A lot of oil ads are cleverly worded to make you think that the oil has been approved by VW when it has not. They often say things like, "formulated to meet XYZ specs", which is *NOT* the same as actually being approved or even tested and meeting those specs. It just means the oil company HOPED the formulation would meet the specs but it has not been verified by VW. No oil company can claim it's oil meets VW specs unless it has been tested by VW or one of it's approved labs and approved to meet a specific VW oil spec.
*Ad claims and peoples opinions that aren't supported by real world controlled scientific test data from testing your specific model VW engine - as VW does to determine what oils are best, is just unsubstantiated opinion and of little value, no matter how well intentioned or not.* The tribologists and lubrication engineers at VW have forgotten more about engine oils and lubrication than the total combined "wisdumb" on this subject in forums, so I'll use the oils they approve for my VW. VW has no financial incentive like those selling oil. VW is more concerned about the best oil protection for your engine. 
When you come to understand that oil is a religion for some folks, you'll appreciate this thread: 
http://forums.vwvortex.com/zerothread?id=3625011 
Below is a list of VW approved oils.
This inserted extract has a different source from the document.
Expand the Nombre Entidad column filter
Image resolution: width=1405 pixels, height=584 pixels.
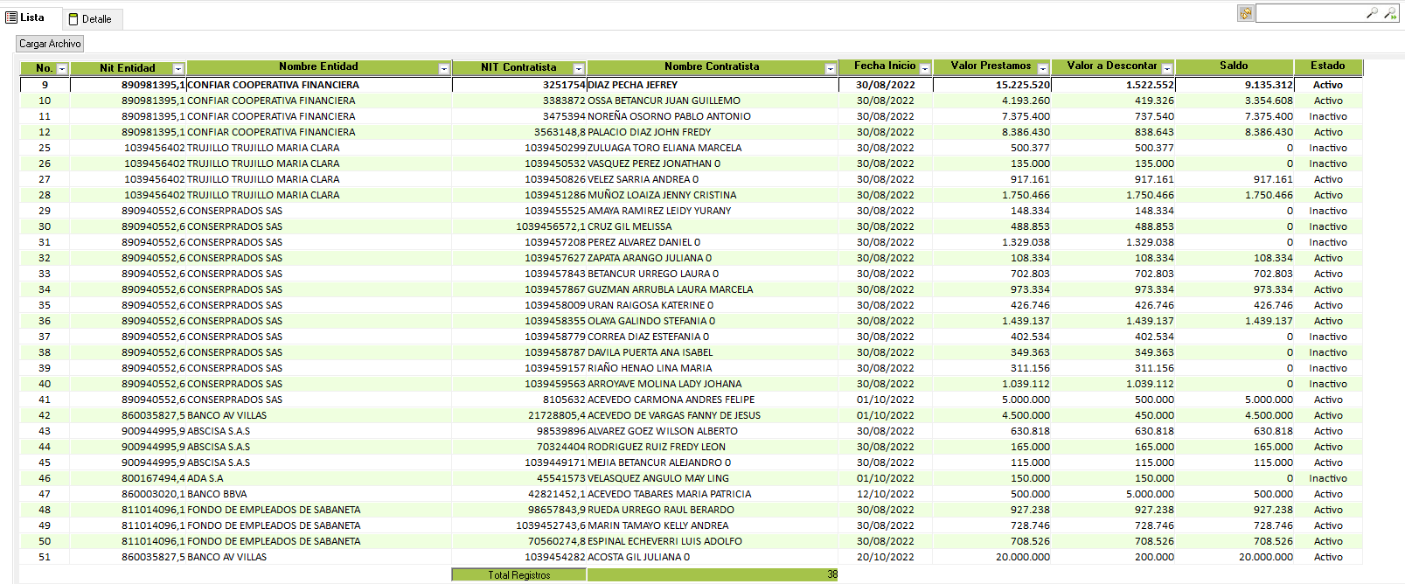(x=443, y=68)
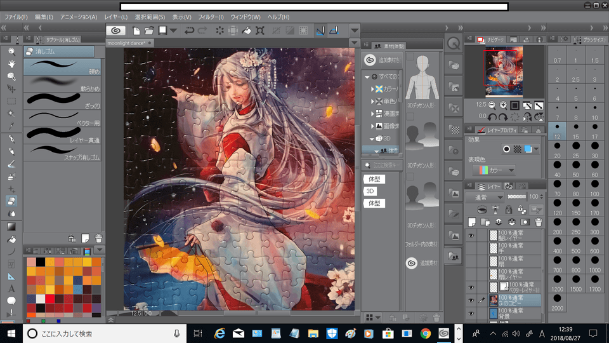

This is a worldwide list so many if not most of these specific oils are NOT available in the U.S. but there are plenty of approved VW spec oils available from many U.S. suppliers. *Just make sure to use a VW approved oil for your engine and you'll have excellent results without all the pissing contests over what brand is best:* 
http://forums.vwvortex.com/zerothread?id=3599947



_Modified by raceware at 5:38 AM 1-26-2008_


----------



## GT17V (Aug 7, 2001)

*Re: (raceware)*


_Quote, originally posted by *raceware* »_*Knowledge is your best friend, not someone's opine online.*
Mobil 1 10W-30 is *NOT* acceptable for your VW engine and should not be used. The only approved Mobil oils sold in the U.S. are the Mobil 1 0W-40 and 5W-40 Turbo Diesel Truck oil. The other Mobil 1 formulations are *NOT* acceptable or approved by VW because the chemistry is not correct for your VW engine.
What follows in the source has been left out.